Politisi Partai Golkar Maman Abdurrahman menilai ketokohan individu menjadi modal penting dalam pemilihan presiden (pilpres).
Namun Maman juga mengimbau agar partai politik berhati-hati dalam memutuskan seorang tokoh sebagai calon presiden (capres). Terlebih, bila tokoh itu bukan kader partai dan hanya mengandalkan tingginya popularitas.
"Kita harus hati-hati pada saat kita sekadar, kita memilih calon yang sekadar populer saja. Akhirnya idealisme yang dimiliki si calon, si presiden terpilih nanti mau tidak mau harus sedikit digeser, karena harus dibangun kompromi," kata Maman dilansir dari Kompas.com, Rabu (20/7).
Dalam diskusi virtual yang digelar Akar Rumput Strategic Consulting (ARSC), ia berpandangan, capres yang bukan merupakan kader partai politik justru akan menyulitkan jika terpilih sebagai presiden. Sebab, tokoh itu tidak memiliki nilai tawar saat konsolidasi pemerintahan ke depan.
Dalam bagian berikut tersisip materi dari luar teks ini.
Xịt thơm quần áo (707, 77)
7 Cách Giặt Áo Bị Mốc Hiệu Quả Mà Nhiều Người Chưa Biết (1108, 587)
"Perlu diingat bahwa pemilik tiket untuk mengusung seseorang dalam Pilpres adalah partai politik. Capres non kader parpol akan berkompromi untuk mengakomodasi keinginan para pihak yang mendorongnya maju sebagai capres," pungkasnya.
Maman mengkritik terhadap mereka-mereka yang mempunyai istilah free rider. Dan ini sudah banyak contoh kasus, seperi halnya dia bukan figur partai, tetapi mendapat dukungan. Setelah jadi, cenderung akhirnya bergeser dari idealisme-idealisme amanah partai.
Di sisi lain, Maman turut mengritik sosok non kader yang hanya mengandalkan popularitas dan elektabilitas tinggi. Ia menilai, sosok ini kerap lupa bahkan abai dengan partai pengusung setelah terpilih.
"Pada saat sudah dapat partai, sudah jadi, terkesan cenderung akhirnya mengabaikan positioning partai sebagai salah satu alat formal untuk mencalonkan," tutur dia.